[Supplied entries]
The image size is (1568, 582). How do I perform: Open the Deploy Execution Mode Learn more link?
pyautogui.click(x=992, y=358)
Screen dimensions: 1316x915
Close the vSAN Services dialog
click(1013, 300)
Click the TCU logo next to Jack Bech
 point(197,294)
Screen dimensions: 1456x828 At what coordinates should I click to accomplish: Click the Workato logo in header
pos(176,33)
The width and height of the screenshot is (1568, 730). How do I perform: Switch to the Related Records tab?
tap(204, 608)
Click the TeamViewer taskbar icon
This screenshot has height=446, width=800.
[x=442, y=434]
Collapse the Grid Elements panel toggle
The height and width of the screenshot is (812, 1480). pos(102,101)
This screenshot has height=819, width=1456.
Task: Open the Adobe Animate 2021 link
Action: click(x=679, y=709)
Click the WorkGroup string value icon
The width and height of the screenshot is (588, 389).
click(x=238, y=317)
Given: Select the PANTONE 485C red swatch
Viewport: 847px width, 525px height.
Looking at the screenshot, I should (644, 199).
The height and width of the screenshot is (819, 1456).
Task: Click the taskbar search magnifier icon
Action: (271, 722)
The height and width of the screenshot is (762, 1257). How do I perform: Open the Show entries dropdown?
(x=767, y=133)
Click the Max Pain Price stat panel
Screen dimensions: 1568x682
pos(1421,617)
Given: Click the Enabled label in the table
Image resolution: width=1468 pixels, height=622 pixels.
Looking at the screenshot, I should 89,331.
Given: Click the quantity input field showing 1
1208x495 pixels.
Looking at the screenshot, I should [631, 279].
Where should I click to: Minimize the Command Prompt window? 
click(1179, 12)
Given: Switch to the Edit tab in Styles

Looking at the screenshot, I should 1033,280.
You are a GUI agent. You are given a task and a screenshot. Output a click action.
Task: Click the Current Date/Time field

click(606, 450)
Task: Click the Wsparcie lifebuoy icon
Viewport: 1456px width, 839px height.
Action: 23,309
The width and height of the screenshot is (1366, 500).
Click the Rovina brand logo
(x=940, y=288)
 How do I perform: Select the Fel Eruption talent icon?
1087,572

[Problem statement] Please copy out the lines that run from the one containing "Given: Switch to the Edit tab in Styles" through the end of the lines, word for word.

[Result below]
Given: Switch to the Edit tab in Styles

Looking at the screenshot, I should 1033,280.
You are a GUI agent. You are given a task and a screenshot. Output a click action.
Task: Click the Current Date/Time field

click(606, 450)
Task: Click the Wsparcie lifebuoy icon
Viewport: 1456px width, 839px height.
Action: 23,309
The width and height of the screenshot is (1366, 500).
Click the Rovina brand logo
(x=940, y=288)
 How do I perform: Select the Fel Eruption talent icon?
1087,572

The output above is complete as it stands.